In the international political arena Bernstein’s era will viewed as more negative than positive. His work within UEFA has been more effective than on the FIFA stage. Wembley has hosted the Champions League Final twice and highly successfully during his reign; David Gill has also stepped out of the club world as England’s new representative on the European federation’s executive committee.

FIFA has been a very different matter.

Bernstein’s first appearance in most delegates’ vision was in standing up at FIFA Congress in 2011 and opposing the re-election of Sepp Blatter as president even though there was no other candidate. Such a step was politically courageous on Bernstein’s first FIFA outing as FA chairman. However he did so despite being asked to refrain by UEFA president Michel Platini and the gesture backfired spectacularly.

Influential figures such as FIFA vice-presidents Julio Grondona and Angel Maria Villar immediately stood up not only to disagree but to question the historical enjoyment by England, Northern Ireland, Scotland and Wales of independent international status.

This was far more damaging to Irish, Scottish and Welsh concerns over international singularity than ever their participation in the Great Britain Olympic football project would have proved [They left it all to the FA despite approving the hosting of Olympic matches in Glasgow and Cardiff].

Reason was simple. The anomaly pointed up by Bernstein’s critics gave FIFA reform leaders Mark Pieth and then German Theo Zwanziger all the ammunition they needed to drive through the death of the British vice-presidency and open up to examination the make-up of the law-making International Board (four votes for the UK, four for FIFA).

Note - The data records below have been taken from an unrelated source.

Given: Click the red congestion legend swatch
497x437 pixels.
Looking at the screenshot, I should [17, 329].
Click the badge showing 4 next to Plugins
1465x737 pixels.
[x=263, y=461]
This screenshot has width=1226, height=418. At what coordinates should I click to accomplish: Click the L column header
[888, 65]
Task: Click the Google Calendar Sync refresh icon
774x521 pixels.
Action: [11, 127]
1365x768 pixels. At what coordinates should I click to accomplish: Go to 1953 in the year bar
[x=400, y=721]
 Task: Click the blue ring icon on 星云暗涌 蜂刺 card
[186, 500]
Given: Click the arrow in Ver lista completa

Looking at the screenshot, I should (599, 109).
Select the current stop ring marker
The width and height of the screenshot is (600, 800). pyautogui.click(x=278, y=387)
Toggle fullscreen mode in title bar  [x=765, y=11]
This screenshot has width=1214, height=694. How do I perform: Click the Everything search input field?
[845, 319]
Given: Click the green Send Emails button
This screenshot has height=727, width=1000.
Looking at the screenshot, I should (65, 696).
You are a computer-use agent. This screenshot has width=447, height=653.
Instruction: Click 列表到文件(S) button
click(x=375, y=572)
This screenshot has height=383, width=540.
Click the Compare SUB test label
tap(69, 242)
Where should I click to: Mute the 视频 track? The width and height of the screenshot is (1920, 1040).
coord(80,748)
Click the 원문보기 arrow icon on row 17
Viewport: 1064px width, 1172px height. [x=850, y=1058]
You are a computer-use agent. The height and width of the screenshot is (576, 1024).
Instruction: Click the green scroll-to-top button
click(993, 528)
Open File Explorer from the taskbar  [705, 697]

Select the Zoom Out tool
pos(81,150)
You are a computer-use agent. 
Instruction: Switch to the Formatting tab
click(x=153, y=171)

Bernstein’s vain proposal – which would left crisis-hit FIFA rudderless for at least six months at the worst possible time – has been held up ever since by Blatter as a gesture of sour grapes at the World Cup bid disaster.

It took Bernstein and the FA six months to start mending fences with FIFA but the British vice-presidency [written into statutes by Sir Stanley Rous in 1946] will become ‘just another’ UEFA delegate once Jim Boyce has completed his term in 2015. Suggestions that UEFA will allocate the seat to a British representative may be taken with a pinch of political salt.

It will be fascinating to see how Dyke deals with FIFA and Blatter. To be fair, it is unlikely to be among his priorities. There is plenty enough to concern him at home, never mind abroad.